The Milton Educators Association is demanding that the town’s schools superintendent publicly apologize to a teacher who was accused of making a comment about police being racist during a class discussion.
The teachers union joins a large group of Milton parents who recently wrote a letter to the middle school principal and superintendent in support of the teacher, Zakia Jarrett, who was placed on administrative leave and has since been reinstated. The June 6 letter was signed by 400 people.
In the statement Tuesday, the teachers union demanded that the superintendent “publicly apologize to a Pierce Middle School teacher wrongly accused of presenting inaccurate or inappropriate material about racial prejudice in one of her courses.”

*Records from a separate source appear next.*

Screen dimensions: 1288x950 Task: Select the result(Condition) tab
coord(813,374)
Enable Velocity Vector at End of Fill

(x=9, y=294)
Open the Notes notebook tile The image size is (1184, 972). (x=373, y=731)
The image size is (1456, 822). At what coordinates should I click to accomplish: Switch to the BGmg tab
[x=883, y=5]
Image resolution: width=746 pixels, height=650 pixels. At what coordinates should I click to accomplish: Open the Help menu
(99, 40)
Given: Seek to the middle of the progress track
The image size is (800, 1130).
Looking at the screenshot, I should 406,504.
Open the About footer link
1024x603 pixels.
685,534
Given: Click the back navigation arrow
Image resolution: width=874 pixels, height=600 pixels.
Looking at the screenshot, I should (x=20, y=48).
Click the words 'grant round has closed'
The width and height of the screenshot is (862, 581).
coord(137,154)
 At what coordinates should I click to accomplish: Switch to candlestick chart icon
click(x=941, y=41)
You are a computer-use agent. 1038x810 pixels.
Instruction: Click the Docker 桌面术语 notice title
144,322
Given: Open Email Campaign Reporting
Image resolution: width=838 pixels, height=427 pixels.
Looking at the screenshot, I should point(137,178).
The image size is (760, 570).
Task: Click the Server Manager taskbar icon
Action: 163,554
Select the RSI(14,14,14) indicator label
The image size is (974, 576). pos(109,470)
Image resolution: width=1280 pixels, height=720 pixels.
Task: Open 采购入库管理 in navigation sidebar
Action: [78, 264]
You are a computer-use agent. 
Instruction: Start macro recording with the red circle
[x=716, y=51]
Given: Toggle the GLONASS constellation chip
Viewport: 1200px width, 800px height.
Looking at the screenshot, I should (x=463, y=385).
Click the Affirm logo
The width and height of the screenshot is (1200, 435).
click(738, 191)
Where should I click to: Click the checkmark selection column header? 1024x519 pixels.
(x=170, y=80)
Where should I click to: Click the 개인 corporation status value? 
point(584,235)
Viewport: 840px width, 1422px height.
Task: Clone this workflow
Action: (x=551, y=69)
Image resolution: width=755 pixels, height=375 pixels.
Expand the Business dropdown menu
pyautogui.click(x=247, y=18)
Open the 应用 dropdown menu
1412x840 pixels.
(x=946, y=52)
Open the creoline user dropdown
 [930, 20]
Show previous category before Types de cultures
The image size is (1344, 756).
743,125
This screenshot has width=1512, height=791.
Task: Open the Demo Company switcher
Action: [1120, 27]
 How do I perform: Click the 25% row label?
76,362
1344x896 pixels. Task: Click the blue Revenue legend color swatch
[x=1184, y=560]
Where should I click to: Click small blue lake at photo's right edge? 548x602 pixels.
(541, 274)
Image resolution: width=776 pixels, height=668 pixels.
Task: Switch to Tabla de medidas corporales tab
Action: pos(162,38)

According to the union, Jarrett was initially put on paid administrative leave on Friday after the district received a short video clip of her discussing the issue of racial bias during a remote-learning session.
The 13-second clip is of a lesson on a Langston Hughes’s work, according to Scott McLennan, a spokesman for the union. In the brief video, a copy of which was obtained by The Boston Globe, Jarrett appears to be caught in midsentence, saying, “'also, sometimes, like in the case of Ahmaud Arbery, being killed by racist white people, so, ah, which many of the cops are as well, but. . . ” Then the clip abruptly ends.
Milton Educators Association officials said they immediately challenged the decision to put Jarrett on paid administrative leave and the district rescinded its decision later that night. The union said the district’s failure to defend and support Jarrett was “improper” and “left her vulnerable to harassment.”
“Public education is a cornerstone of democracy," association president Dyanne Crowley said in the statement. “It is where we model and teach civics and discourse. The district’s decision to punish Ms. Jarrett at the close of a difficult week in American life — perhaps the most tumultuous week that many middle-school-aged students have witnessed — is contrary to all that the institution of public education represents.”
Crowley said the remote-learning session should not have been filmed in the first place, and that Jarrett was “a victim of an individual’s willful violation of the Milton Public Schools’ policy on distance learning."
“The manner in which the district responded to the inappropriate filming of a lesson, in violation of Milton Public Schools practice, undermines all educators who are responsive to students’ concerns about what is happening in the country around violence and brutality against our black and brown communities — and our doing so in this challenging remote-learning environment," said Crowley.
Jarrett, who teaches sixth-grade English at Pierce Middle School, also weighed in on the statement released by the union, stating that there was a “need for deeper work concerning racial justice in the Milton Public Schools.” She also criticized the district’s plans to hold a “Day of Reflection” on June 11 to discuss students’ questions or concerns about racial justice.
“Creating the space to speak in constructive, open and honest ways about race must be instilled in the mission of Milton Public Schools,” Jarrett said in the statement. “This is not easy work, but our students, educators, and community need it to happen.”
In the statement, the teachers union called on the district for “a broader community-wide initiative to address racial justice,” “changes in the school system’s policies and curriculum," and “greater diversity within the teaching ranks and to provide students with diverse perspectives.”
Milton Public Schools Superintendent Mary Gormley did not immediately return an e-mail seeking comment.